>> Begin Page text

# SeaWolf Park Limit 10-29



## Rockfish (May 21, 2004)

I fished today down from SeaWolf Park on the channel side. Got down about 10 am and had a limit 2:30. I threw new penny gulp all day. Some would just smash it and I would just lay back into them. Others would just tap it like a piggy would, count to five and then stick em. I probably caught 30 or so kept 10. At the end it was catch and release. It was a blast, just one of those days, and best of all not much traffic in the water.


----------



## AnglerAl (Feb 16, 2006)

Awesome catch, congrats. Good pic.


----------



## FISH FRYER (Jun 8, 2006)

Great Catch Rockfish!! I sure you will have company now, next time you go out!! LOL


Rockfish said:


> It was a blast, just one of those days, and best of all not much traffic in the water.


----------



## apslp (Jul 1, 2008)

Did you wade? or boat? Is seawolf open, or did you park outside on the road? How was the water clarity?


----------



## jpmull78 (Apr 22, 2006)

Man...........Ive got goose bumps. Its like buck fever!


----------



## Rockfish (May 21, 2004)

*Water and Parking*

Water was clear until the tide moved in and it was off color after that, but that didnt seem to matter.

Also you can park on the road just before the dirt road turn off to the left. Down from there its blocked off because some of the road is partially washed out. Dont try and go by in a car or truck like some did or the police will talk to you.


----------



## Rockfish (May 21, 2004)

Wade


apslp said:


> Did you wade? or boat? Is seawolf open, or did you park outside on the road? How was the water clarity?


----------



## bedicheck (Jan 9, 2006)

heck ya! what a great day! congratulations.


----------



## Aggieangler (May 28, 2004)

Awesome post! Good to see em back in there!


----------



## EricG (May 28, 2004)

Rockfish AKA Flounder Pounder! Nice catch!


----------



## Captain Dave (Jul 19, 2006)

fISH on


----------



## apslp (Jul 1, 2008)

Rockfish said:


> Water was clear until the tide moved in and it was off color after that, but that didnt seem to matter.
> 
> Also you can park on the road just before the dirt road turn off to the left. Down from there its blocked off because some of the road is partially washed out. Dont try and go by in a car or truck like some did or the police will talk to you.


Great Thanks for the report. Good Catch!


----------



## deke (Oct 5, 2004)

FISH FRYER said:


> Great Catch Rockfish!! I sure you will have company now, next time you go out!! LOL


For sure! Nice stringer though. With these reports it will be a freakin zoo this weekend.

>> End Page text
>> Begin Stored records

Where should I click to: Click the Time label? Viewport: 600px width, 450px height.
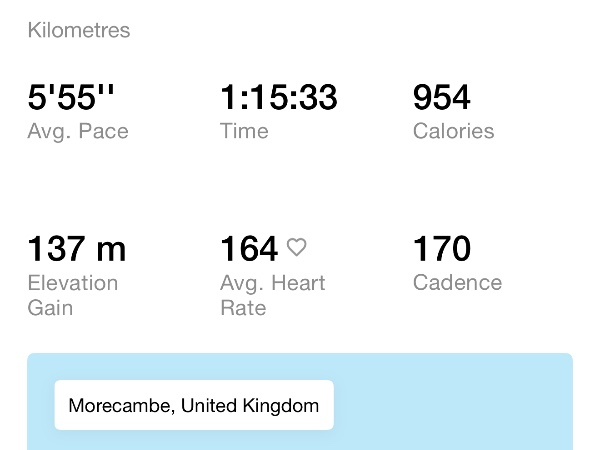pyautogui.click(x=244, y=131)
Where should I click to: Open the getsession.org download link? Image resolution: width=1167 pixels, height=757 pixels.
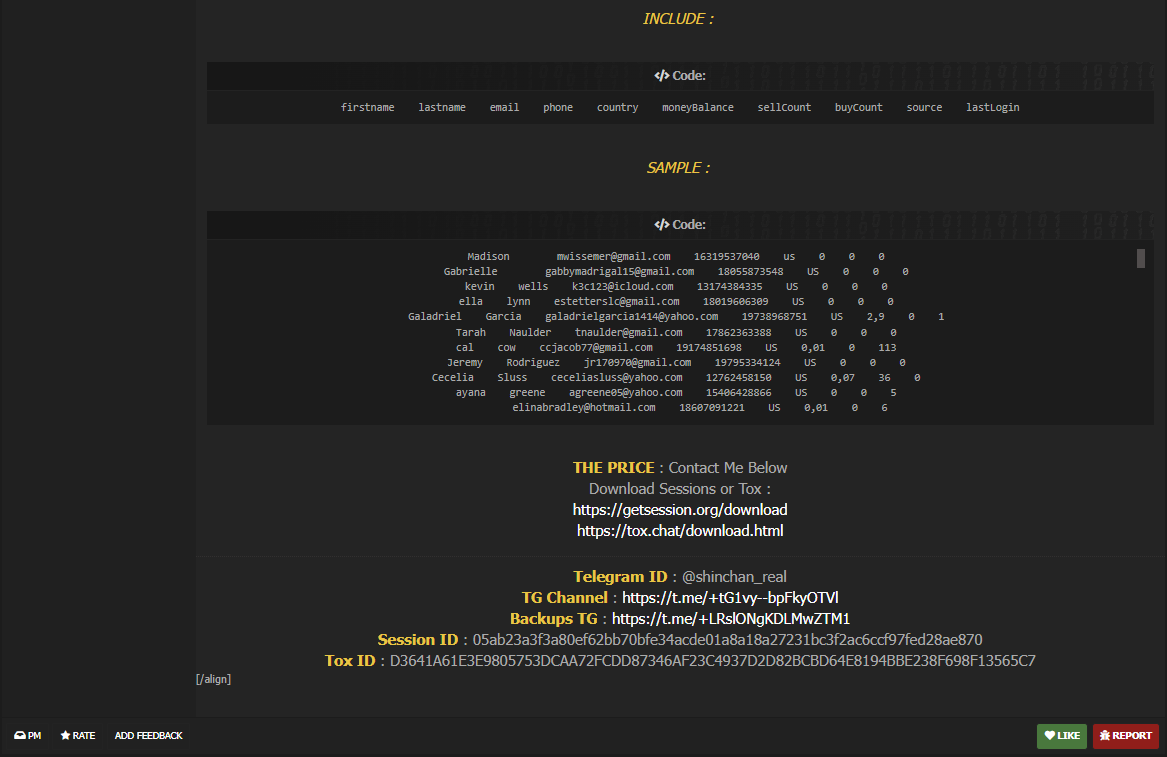(680, 510)
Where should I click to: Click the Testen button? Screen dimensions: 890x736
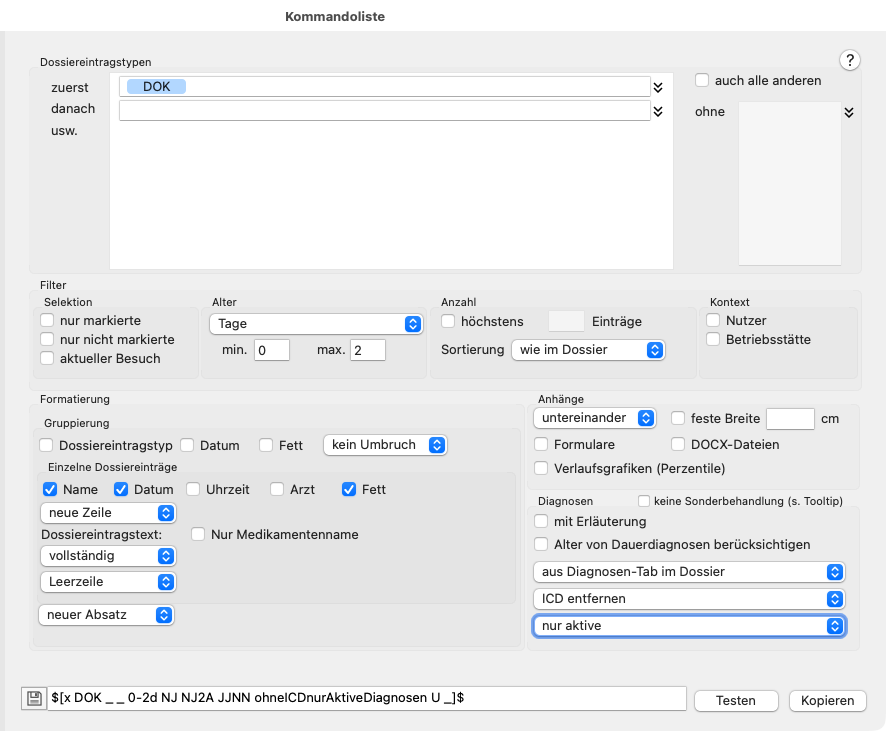(735, 700)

>> End Stored records

Set task A. In the SeaWolf Park fishing thread, what bait did Rockfish throw all day?
Set task B. Carry on the SeaWolf Park fishing thread from its last post.

Exercise response A. New penny Gulp.

Exercise response B.
----------



## Rockfish (May 21, 2004)

It will probably, but most only get to fish once a month if that. Thats why I fish during the week when its less trafic. Those people need a chance to catch fish to. Also that area isnt the best kept secret in the world. You can also look online at the galveston paper and they say the same places.



deke said:


> For sure! Nice stringer though. With these reports it will be a freakin zoo this weekend.


----------



## WestEndAngler (Jan 30, 2007)

WTG ROCK!


----------



## saltwatersensations (Aug 30, 2004)

nice


----------



## Captain Dave (Jul 19, 2006)

True dat deke, I am going to call it a circus though . I dont plan on being in any of the rings if I can help it..LOL



deke said:


> For sure! Nice stringer though. With these reports it will be a freakin zoo this weekend.


----------



## dbarham (Aug 13, 2005)

good pics


----------



## FishinHippie (Jun 19, 2005)

nice report.... 

RELEASE THE HOUNDS!!!!


----------



## iridered2003 (Dec 12, 2005)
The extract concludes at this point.